Months ago, Automotive News published an article noting that analysts thought the Belvidere (Illinois) plant, currently home of the Cherokee, would switch to making the company’s forthcoming BEVs around 2023, and that Brampton (Ontario) would lose its large-car monopoly and possibly be converted to making batteries.
The article worried (and still worries) people working at Brampton, as one might expect, but it also concerns Windsor workers, who expected to get an RU-coded minivan-based crossover—which appears to have been cancelled.
While nothing has been stated officially by the company, more insiders have come forward to say that they believe the Belvidere rumors are true. Several people have told us that they news from within Stellantis that Belvidere will get the first new battery-electric Dodges as well as the new Chrysler Airflow, which as stated was production-intent (the name and other details might or might not change).
While we have no word of what will happen to the Cherokee, it could be made in Windsor—a flexible plant—which would help fill the plant’s capacity through the end of the current Pacifica’s run. After that, the crystal ball is fuzzy, but as one ex-Chrysler person said, it’s hard to believe they would let Windsor go silent; they’ll need the production capacity, for one thing. Windsor and Brampton are both known for the quality of their workforce, as well.
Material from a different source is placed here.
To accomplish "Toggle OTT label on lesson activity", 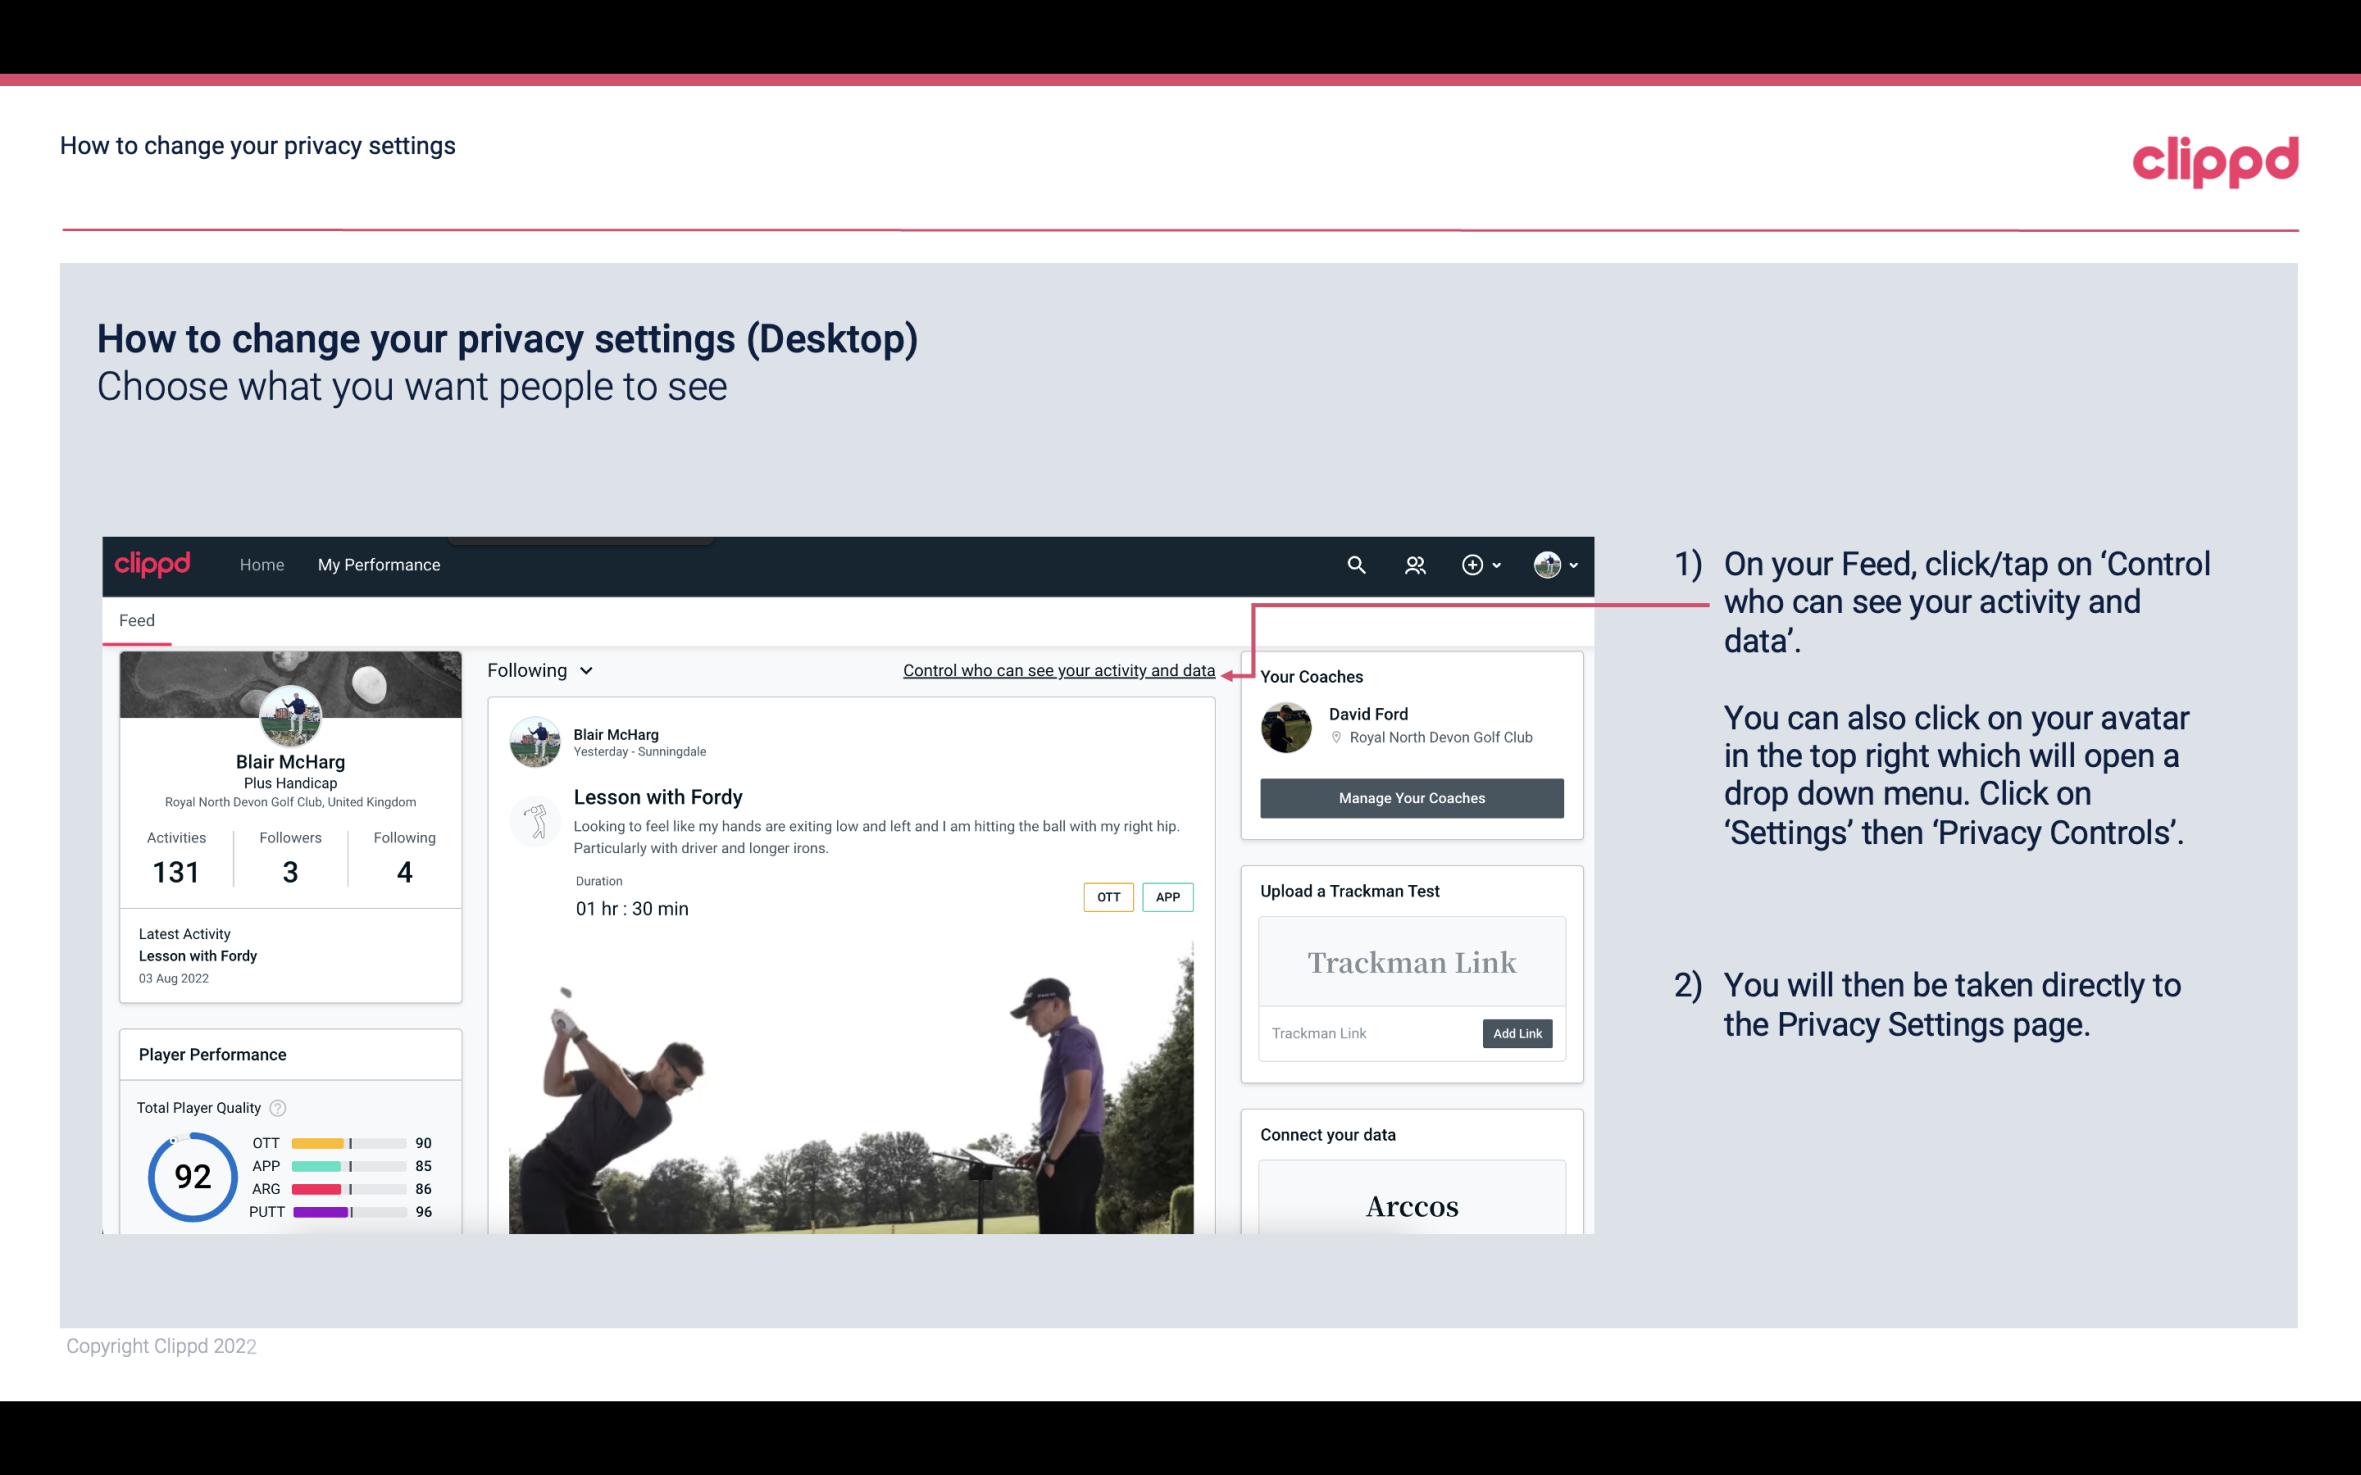I will (1106, 897).
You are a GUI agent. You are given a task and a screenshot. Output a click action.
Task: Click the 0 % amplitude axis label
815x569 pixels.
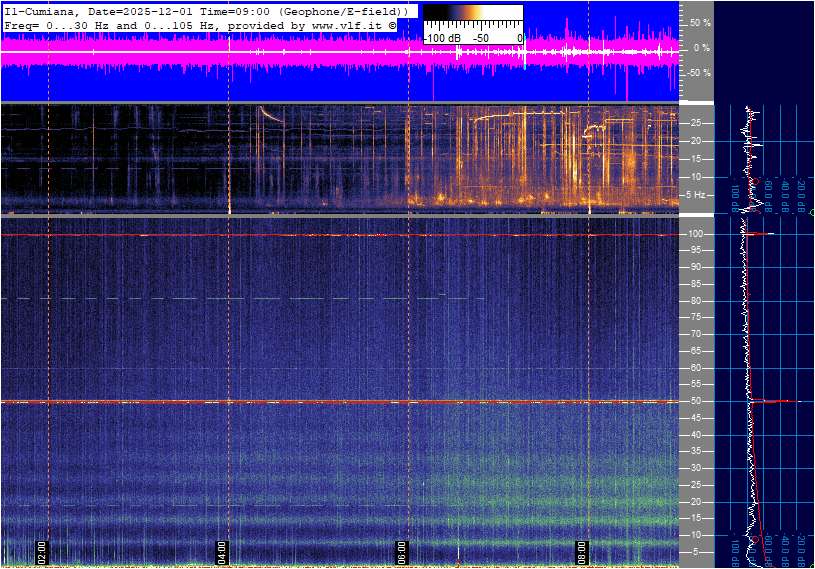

The current plan for new Dodges is, as one would expect, a little unclear. A new LB-coded Dodge Challenger is strongly supported, using the turbo six engines, at about the same time that new BEV Dodge cars are due. One possibility is that they will do a Ford and have a gasoline and battery car, using different platforms and form factors, under the same name (we’re talking Mustang and Mustang Mach-E, though F-150 and F-150 Lightning would also count). Thus, they could do a traditional Charger and Challenger in Brampton from 2024 on, using smaller turbocharged engines putting out power comparable to all but the Hellcats, while making Hellcat-beating BEVs in Belvidere. That would help Dodge to reach the current “I will never buy an electric car” crowd without losing the “cutting edge” crowd.
The 300 is unlikely to continue as a sedan, because of its atrocious 2020 and 2021 sales, but the name might be moved to a crossover—or maybe not; Airflow does seem more catchy, and doesn’t look strange next to the Fiat 500. It would be amusing, admittedly, to have the next 300s named 300D the gasoline version, and 300E for the electric model. Chrysler had a 300D and 300E in the past, after all, even if Mercedes used the same names for different reasons.
What’s next for Pacifica is a big open question. Carlos Tavares referred to a battery-electric replacement for the minivan, somewhat vaguely, without specifically saying that it would indeed be a minivan. Supply issues make trend-spotting rather difficult, but it does appear minivan sales have been sagging for everyone except Toyota, and their new all-hybrid minivan did not have a stellar first year. Could Chrysler abandon the segment they created? We’ll find out in 2028.
Warning: Nearly all of this story was speculation. Chrysler has provided no official announcements beyond the existence of new BEV muscle Dodges, the Airflow being close to production intent, ending the Hellcat in 2023, and making Chrysler-brand all BEV in 2028.